Almost 30% could not name the current Vice-President of the United States. (Now I realize that this is the office where viable politicians go to die but, Joe, say it ain’t so!)
Final Jeopardy: For a trillion dollars, and with apologies to Groucho [Google, Part 2], who is buried in Grant’s Tomb? Just kidding. Now, for a bazillion dollars, on what date was the Declaration of Independence signed?
Don’t snicker: Only one out of three could answer correctly.
And the Thoroughbred industry expects would-be customers to understand the vague complexities of a weighted wheel?
What’s really sad is that since horses are no longer part of American culture, many people with discretionary dollars to spend are unlikely to have the experience or appreciation for watching the beauty and power displayed in a typical horse race.
For those folks, horses might as well be orangutans. The only hook to interest them, then, would be winning a lot of money; the less thinking required, the better. Which is precisely why the bells, whistles and cocktails of a slot emporium appeal to so many older Americans, whose main concern is where to make dinner reservations.
The way parimutuel wagering is structured, routine rules, regulations and a basic handicapping skill set are just too confusing: “You mean you expect me to have to learn a new and confusing way to lose my money? No, thank you."
As Shanklin wrote, “racing must not exclude the millions of people who will not wager on the sport if they have to handicap and cope with confusing betting requirements. What is routine to seasoned racehorse bettors is complex to the neophyte.”

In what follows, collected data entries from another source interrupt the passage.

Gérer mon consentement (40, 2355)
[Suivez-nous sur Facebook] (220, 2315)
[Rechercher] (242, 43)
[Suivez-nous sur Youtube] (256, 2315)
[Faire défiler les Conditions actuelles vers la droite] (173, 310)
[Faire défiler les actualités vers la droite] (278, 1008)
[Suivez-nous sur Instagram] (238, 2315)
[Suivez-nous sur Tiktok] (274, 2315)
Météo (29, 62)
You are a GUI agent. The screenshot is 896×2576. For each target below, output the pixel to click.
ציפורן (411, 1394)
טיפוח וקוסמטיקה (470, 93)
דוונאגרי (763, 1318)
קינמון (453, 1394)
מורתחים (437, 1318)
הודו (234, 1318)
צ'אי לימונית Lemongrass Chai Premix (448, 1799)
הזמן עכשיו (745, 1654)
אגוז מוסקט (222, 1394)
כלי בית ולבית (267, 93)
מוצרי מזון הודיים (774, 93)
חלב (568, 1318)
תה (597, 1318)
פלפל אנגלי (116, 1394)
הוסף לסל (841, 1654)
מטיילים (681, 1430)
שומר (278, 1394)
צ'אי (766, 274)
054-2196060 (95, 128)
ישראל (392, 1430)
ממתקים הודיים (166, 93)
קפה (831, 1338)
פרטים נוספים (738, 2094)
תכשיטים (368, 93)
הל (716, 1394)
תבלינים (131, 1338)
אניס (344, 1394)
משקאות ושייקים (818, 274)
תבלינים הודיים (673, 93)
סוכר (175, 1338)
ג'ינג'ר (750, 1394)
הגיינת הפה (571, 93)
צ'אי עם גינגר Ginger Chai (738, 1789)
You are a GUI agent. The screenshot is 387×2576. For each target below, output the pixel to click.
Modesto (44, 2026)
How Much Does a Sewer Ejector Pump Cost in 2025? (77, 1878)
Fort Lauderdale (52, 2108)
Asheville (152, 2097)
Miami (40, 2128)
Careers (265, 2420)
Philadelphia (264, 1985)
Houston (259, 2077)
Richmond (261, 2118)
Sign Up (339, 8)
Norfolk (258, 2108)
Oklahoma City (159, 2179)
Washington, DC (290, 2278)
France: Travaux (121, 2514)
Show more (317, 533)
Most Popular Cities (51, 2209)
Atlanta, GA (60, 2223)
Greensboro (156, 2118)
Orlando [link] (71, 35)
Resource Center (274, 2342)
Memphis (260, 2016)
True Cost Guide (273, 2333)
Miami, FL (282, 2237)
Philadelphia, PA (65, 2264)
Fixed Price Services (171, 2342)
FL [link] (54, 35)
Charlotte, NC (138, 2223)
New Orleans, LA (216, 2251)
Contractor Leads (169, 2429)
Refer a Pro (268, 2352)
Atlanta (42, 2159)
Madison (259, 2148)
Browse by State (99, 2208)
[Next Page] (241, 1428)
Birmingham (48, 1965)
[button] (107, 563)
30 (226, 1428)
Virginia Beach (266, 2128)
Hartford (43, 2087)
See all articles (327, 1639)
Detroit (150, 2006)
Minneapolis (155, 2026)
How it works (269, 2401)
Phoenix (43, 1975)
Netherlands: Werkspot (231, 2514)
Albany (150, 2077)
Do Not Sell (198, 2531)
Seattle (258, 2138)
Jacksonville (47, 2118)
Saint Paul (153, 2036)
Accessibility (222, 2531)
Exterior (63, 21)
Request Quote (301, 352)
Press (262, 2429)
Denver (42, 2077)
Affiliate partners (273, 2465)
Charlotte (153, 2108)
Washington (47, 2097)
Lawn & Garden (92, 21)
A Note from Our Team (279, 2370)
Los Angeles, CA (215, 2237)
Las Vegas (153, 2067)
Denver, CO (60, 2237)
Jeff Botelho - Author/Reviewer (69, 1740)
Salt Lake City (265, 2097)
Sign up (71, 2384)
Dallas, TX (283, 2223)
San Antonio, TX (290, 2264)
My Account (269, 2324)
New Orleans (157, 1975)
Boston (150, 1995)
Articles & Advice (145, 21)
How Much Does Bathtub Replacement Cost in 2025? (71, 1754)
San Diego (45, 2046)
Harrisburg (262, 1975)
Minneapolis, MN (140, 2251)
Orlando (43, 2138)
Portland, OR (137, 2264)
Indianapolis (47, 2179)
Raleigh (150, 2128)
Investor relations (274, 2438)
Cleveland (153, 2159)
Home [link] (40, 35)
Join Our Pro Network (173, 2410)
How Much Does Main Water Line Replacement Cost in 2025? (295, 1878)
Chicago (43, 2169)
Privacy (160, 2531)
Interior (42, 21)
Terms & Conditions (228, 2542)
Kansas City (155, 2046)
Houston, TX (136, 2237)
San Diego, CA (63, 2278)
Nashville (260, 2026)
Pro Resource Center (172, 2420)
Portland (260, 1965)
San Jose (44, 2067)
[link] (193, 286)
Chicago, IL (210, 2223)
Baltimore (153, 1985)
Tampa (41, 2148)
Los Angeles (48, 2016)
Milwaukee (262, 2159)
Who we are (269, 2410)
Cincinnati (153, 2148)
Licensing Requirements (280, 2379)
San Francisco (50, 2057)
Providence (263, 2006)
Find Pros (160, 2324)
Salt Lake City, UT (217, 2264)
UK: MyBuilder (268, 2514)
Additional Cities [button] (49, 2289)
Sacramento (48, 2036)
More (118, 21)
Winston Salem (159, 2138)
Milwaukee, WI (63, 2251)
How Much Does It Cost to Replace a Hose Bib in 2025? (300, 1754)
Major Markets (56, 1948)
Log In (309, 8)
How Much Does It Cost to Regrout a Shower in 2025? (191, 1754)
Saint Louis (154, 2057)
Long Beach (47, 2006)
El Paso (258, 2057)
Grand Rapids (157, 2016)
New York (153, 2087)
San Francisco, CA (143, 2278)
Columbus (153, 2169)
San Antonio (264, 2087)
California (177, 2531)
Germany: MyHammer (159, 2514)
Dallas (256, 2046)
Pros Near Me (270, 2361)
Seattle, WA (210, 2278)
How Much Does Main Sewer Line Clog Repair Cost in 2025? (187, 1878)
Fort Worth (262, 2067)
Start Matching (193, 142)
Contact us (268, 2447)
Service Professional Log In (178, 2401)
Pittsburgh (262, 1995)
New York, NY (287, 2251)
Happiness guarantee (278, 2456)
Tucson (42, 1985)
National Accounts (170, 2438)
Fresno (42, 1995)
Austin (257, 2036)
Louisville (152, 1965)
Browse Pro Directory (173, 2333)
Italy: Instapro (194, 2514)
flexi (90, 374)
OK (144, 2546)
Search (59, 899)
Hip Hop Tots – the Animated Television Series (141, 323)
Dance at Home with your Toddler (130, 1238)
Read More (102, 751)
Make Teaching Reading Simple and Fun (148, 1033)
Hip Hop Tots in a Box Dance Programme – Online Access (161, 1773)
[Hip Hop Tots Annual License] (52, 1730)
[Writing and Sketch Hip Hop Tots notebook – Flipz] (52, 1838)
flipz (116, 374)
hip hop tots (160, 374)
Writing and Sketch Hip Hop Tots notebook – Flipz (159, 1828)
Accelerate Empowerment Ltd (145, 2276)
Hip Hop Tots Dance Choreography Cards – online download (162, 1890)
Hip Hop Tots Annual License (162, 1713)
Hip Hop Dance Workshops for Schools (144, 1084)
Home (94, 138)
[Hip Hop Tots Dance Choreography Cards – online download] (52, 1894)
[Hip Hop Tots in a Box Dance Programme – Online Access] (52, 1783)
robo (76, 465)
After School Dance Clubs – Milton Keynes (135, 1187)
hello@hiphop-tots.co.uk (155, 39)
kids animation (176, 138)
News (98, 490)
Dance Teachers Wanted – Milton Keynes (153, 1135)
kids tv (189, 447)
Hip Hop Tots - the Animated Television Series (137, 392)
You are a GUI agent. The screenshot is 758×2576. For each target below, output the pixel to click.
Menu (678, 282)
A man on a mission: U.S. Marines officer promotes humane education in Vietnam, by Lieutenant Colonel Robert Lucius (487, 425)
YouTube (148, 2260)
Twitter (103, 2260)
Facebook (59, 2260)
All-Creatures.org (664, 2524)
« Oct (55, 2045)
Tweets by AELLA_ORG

But they might buy a ticket on a horse race if they didn’t have to learn any particular skill, go out of their way to make a bet, or if the payoff were big enough.
That’s why a lottery type wager based on the results of an important horse race televised nationally every Saturday afternoon, modeled after the old Irish Sweepstakes, could work. Lotteries, after all, out-handle parimutuels by a margin of eight dollars to one.
Chance rather than skill would interest these “gamblers,” as opposed to sports bettors and poker players who don’t mind mixing in a little thinking and skill with their gambling.
Maybe some widget manufacturer would be interested in creating a new revenue stream based on this model, especially since parimutuel wagering is legal in 32 of the 50 states?
Bet you thought I was going to say 48 states, didn’t you?